Scripts in support of the paper "Scalable Private Learning with PATE" by Nicolas
Papernot, Shuang Song, Ilya Mironov, Ananth Raghunathan, Kunal Talwar, Ulfar
Erlingsson (ICLR 2018, https://arxiv.org/abs/1802.08908).


### Requirements

* Python, version &ge; 2.7
* absl (see [here](https://github.com/abseil/abseil-py), or just type `pip install absl-py`)
* matplotlib
* numpy
* scipy
* sympy (for smooth sensitivity analysis)  
* write access to current directory (otherwise, output directories in download.py and *.sh scripts
must be changed)

## Reproducing Figures 1 and 5, and Table 2

Before running any of the analysis scripts, create the data/ directory and download votes files by running\
`$ python download.py`

To generate Figures 1 and 5 run\
`$ sh generate_figures.sh`\
The output is written to the figures/ directory.

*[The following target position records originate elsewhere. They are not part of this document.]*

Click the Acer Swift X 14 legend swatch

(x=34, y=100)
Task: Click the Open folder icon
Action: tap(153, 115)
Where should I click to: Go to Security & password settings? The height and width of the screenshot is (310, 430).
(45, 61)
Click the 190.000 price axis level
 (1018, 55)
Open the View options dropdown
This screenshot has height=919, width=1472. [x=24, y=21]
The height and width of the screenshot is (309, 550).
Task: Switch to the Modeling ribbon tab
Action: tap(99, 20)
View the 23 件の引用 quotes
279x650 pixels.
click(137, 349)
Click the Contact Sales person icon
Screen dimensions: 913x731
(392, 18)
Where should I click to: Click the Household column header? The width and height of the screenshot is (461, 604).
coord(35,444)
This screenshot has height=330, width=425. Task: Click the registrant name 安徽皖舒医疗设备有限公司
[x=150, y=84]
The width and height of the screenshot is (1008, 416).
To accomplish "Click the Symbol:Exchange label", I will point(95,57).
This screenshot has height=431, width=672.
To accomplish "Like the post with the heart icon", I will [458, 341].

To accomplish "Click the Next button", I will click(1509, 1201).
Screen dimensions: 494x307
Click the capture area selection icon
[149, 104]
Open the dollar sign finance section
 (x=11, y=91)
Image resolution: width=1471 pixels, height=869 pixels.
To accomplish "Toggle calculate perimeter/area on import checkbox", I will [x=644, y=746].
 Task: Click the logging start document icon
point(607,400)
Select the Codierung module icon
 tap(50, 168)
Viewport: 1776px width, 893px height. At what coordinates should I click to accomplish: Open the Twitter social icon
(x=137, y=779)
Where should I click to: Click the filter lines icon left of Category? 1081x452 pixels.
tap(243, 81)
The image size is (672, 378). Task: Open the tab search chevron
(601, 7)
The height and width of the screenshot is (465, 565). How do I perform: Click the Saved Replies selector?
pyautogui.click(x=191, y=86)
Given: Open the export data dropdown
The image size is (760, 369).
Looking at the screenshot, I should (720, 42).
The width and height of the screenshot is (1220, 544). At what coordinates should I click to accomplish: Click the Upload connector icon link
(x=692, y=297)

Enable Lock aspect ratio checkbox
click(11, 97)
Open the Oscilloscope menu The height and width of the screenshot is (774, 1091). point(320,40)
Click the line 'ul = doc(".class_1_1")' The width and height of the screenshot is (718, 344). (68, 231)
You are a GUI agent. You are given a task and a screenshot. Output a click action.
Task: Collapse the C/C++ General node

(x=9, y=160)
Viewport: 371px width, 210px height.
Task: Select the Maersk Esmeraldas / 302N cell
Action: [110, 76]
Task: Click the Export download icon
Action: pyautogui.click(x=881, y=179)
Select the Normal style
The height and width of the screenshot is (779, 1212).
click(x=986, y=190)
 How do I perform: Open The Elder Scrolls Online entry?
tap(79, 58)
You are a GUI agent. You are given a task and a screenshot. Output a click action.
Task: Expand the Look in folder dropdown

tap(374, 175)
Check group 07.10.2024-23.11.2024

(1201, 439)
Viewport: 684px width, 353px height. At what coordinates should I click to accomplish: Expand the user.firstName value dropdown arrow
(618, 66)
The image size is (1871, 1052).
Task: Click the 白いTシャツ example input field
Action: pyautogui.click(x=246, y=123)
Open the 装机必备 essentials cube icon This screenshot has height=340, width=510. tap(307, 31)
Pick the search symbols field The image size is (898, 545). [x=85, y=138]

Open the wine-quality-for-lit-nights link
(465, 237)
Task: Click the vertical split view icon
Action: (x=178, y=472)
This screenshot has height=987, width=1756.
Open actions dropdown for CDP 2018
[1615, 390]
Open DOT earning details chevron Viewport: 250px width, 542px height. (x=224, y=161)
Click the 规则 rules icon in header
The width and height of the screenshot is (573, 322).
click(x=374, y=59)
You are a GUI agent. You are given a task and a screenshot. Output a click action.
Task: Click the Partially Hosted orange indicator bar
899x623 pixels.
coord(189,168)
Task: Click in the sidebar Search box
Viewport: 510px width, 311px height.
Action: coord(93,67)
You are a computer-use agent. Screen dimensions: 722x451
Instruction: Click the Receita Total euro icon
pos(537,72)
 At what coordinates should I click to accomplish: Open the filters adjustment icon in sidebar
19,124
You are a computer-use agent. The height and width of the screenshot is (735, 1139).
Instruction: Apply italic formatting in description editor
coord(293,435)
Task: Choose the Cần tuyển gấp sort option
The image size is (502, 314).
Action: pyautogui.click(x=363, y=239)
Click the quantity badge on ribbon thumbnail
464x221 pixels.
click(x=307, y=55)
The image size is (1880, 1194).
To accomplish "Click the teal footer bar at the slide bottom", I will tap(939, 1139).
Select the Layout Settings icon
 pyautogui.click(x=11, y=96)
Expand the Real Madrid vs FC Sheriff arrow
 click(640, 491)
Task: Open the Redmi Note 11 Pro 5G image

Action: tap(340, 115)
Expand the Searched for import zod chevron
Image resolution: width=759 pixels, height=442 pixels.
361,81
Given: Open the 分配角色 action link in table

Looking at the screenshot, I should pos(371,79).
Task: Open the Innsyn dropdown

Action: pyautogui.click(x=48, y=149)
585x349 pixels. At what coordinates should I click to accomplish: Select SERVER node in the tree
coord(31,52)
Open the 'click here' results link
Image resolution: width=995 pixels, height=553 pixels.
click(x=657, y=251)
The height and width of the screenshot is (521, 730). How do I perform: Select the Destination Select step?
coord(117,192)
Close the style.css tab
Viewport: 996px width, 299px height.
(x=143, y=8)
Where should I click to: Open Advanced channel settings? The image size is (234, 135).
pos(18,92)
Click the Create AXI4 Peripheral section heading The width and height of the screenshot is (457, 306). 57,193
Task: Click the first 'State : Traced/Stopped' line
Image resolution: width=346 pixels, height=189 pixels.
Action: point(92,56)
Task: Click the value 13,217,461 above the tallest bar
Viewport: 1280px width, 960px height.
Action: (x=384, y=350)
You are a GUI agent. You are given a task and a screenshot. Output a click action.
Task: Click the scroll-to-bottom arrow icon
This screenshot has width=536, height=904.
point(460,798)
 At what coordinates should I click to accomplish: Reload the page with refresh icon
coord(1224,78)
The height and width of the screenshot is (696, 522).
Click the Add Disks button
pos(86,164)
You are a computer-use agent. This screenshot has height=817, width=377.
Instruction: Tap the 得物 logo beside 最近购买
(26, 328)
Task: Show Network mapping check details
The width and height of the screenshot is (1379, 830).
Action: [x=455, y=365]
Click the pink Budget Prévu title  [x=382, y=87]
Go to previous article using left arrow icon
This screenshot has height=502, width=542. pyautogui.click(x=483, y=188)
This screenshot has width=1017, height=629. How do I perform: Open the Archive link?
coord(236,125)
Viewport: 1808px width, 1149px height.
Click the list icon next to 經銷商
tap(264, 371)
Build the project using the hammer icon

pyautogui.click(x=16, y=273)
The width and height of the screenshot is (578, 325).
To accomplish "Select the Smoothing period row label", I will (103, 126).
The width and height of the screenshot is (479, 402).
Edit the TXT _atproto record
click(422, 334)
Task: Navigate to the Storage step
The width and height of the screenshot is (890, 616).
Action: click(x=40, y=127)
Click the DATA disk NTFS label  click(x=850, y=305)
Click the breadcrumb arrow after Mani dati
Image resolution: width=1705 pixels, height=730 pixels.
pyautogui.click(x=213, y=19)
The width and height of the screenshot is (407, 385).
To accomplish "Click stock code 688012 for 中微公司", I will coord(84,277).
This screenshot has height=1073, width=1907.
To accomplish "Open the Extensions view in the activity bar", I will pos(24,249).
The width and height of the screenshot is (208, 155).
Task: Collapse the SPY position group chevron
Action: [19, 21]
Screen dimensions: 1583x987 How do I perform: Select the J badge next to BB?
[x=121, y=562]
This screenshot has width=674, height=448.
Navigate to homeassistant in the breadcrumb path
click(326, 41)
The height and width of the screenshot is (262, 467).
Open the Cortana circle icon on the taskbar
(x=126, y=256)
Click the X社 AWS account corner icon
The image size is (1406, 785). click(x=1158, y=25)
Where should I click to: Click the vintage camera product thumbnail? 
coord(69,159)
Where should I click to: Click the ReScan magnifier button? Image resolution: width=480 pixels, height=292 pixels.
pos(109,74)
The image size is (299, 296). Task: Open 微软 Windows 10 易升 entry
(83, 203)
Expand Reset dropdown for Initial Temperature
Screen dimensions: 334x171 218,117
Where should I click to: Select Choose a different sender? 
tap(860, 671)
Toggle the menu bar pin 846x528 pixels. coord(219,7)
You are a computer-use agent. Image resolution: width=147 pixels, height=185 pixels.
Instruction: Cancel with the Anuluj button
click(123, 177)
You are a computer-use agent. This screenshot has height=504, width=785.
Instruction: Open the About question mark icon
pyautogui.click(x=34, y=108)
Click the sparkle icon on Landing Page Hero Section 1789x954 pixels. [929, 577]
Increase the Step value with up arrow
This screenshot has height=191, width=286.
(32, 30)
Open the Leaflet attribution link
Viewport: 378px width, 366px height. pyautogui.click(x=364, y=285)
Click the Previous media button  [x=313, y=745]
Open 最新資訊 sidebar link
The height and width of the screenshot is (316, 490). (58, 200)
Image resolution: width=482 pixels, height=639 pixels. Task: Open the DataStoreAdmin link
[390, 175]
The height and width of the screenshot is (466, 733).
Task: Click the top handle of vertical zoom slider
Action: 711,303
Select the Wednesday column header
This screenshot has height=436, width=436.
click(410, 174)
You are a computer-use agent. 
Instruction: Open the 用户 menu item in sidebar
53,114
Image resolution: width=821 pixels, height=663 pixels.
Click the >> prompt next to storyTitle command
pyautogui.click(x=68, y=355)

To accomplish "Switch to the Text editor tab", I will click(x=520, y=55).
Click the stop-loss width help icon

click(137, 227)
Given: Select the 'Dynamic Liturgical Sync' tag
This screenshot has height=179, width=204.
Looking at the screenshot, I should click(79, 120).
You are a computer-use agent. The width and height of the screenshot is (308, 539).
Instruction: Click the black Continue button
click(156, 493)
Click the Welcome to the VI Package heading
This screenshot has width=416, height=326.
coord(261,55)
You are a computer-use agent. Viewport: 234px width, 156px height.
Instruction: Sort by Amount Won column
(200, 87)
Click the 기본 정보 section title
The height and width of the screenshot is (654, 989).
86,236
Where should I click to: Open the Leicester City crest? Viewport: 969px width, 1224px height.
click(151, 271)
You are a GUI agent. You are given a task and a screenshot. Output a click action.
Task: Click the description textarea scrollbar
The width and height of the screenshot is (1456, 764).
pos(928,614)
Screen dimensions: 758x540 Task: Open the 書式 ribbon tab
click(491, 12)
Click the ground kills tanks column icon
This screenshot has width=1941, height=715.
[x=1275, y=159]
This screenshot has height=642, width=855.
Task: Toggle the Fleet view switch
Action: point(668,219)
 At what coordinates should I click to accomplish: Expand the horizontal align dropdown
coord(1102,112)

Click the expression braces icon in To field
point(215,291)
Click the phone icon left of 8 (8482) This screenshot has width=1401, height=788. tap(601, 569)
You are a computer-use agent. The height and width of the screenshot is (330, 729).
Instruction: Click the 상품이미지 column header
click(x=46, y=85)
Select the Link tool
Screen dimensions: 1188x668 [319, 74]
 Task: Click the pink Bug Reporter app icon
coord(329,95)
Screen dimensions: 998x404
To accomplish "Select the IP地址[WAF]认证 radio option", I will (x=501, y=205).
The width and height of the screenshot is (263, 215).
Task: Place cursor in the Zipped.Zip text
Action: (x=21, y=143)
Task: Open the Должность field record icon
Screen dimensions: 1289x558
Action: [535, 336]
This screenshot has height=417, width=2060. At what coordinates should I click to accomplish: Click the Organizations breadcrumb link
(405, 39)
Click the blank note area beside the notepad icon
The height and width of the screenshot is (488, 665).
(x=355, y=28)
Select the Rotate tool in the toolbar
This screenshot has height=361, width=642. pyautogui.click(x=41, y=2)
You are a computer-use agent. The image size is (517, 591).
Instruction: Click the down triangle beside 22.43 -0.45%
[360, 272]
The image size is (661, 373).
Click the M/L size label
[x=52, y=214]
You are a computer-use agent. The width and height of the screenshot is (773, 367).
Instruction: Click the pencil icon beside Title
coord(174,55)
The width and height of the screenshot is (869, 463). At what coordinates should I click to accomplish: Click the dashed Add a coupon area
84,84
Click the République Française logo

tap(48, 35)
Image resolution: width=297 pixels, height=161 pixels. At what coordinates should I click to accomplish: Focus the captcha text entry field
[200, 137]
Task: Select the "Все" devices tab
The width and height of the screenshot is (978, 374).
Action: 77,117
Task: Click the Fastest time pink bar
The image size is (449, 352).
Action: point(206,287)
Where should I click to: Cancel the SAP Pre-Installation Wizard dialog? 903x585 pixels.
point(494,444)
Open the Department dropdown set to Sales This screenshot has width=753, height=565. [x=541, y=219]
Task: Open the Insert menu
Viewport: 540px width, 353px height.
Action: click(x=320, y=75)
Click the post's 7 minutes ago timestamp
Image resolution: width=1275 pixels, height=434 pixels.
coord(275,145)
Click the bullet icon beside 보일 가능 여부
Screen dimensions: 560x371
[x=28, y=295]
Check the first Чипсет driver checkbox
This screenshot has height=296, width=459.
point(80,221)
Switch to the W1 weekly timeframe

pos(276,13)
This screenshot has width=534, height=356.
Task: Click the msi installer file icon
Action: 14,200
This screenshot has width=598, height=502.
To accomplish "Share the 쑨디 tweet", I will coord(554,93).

For Table 2 run (may take several hours)\
`$ sh generate_table.sh`\
The output is written to the console.

For data-independent bounds (for comparing with Table 2), run\
`$ sh generate_table_data_independent.sh`\
The output is written to the console.

## Files in this directory

*   generate_figures.sh --- Master script for generating Figures 1 and 5.

*   generate_table.sh --- Master script for generating Table 2.

*   generate_table_data_independent.sh --- Master script for computing data-independent
    bounds.

*   rdp_bucketized.py --- Script for producing Figures 1 (right) and 5 (right).

*   rdp_cumulative.py --- Script for producing Figure 1 (left, middle), Figure 5
    (left), and partition.pdf (a detailed breakdown of privacy costs per
    source).
   
*   smooth_sensitivity_table.py --- Script for generating Table 2.

*   rdp_flow.py and plot_ls_q.py are currently not used.

*   download.py --- Utility script for populating the data/ directory.


All Python files take flags. Run script_name.py --help for help on flags.